Além do que a concessão ou ampliação de benefício fiscal sem a aprovação do CONFAZ, ou seja, em desacordo com a Lei Complementar nº 24, de 7 de janeiro de 2017, acarretam a sujeição do Estado de Goiás aos impedimentos previstos nos incisos I, II e III do § 3º da Lei Complementar nº 101, de 4 de maio de 2000 (Lei de Responsabilidade Fiscal), impossibilitando-o de receber transferências voluntárias, obter garantia direta ou indireta da União ou de outro ente, bem como contratar operações de crédito.

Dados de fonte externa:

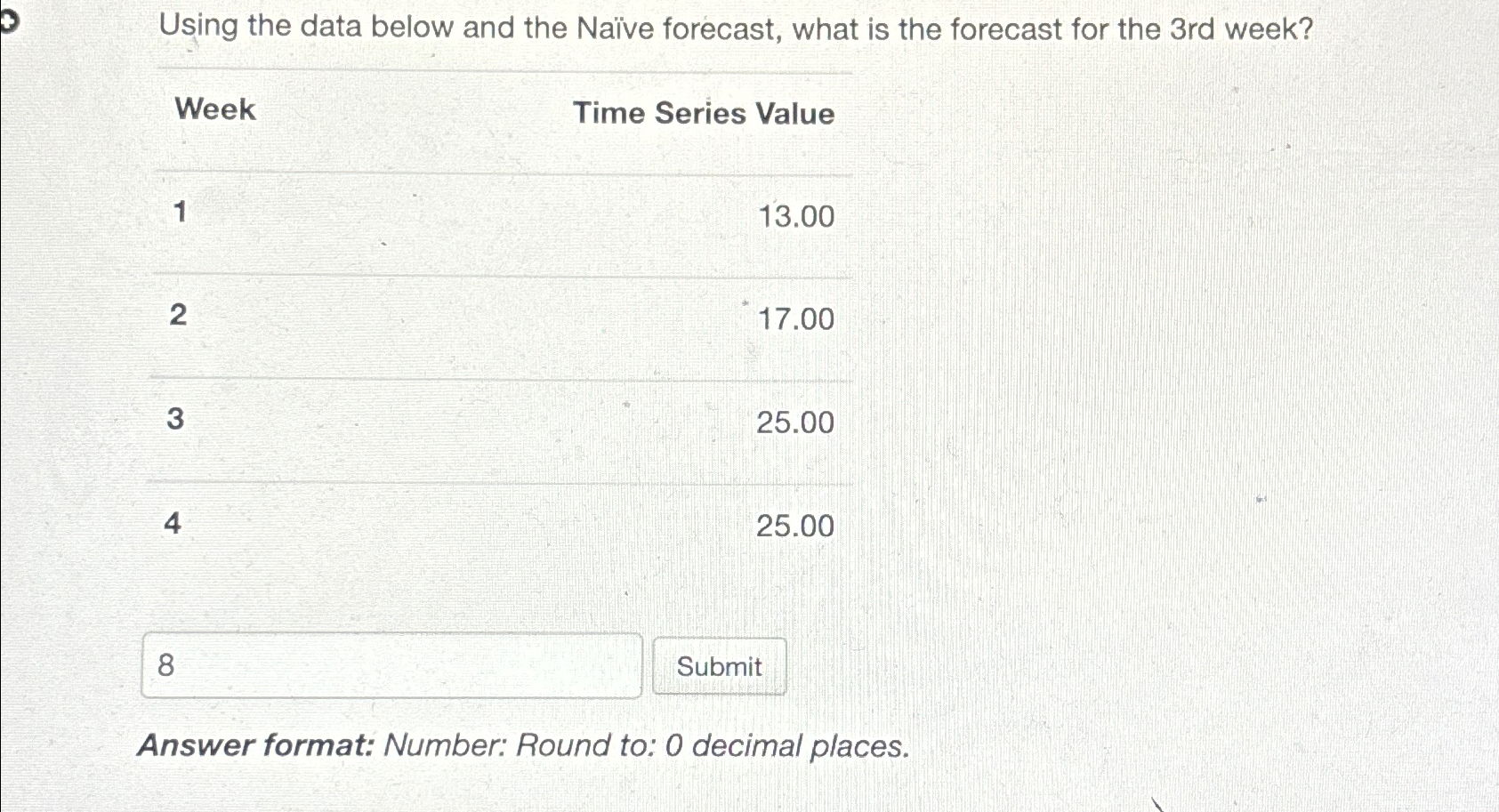1499x812 pixels.
Task: Click the Week column header
Action: [214, 109]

Soma-se a isso que a emenda descumpre ainda a Lei de Responsabilidade Fiscal por também não ter sido instruída com a estimativa do impacto orçamentário-financeiro no exercício em que deva entrar em vigor e nos dois subsequentes.

Resta-me, portanto, a alternativa de vetar os dispositivos em questão, o que fiz por meio de despacho dirigido à Secretaria de Estado da Casa Civil, onde ficou, inclusive, determinado que ela lavrasse as presentes razões que ora subscrevo e ofereço a esse Parlamento.

Apresento, nesta oportunidade, a Vossa Excelência e a seus ilustres pares protestos de consideração e apreço.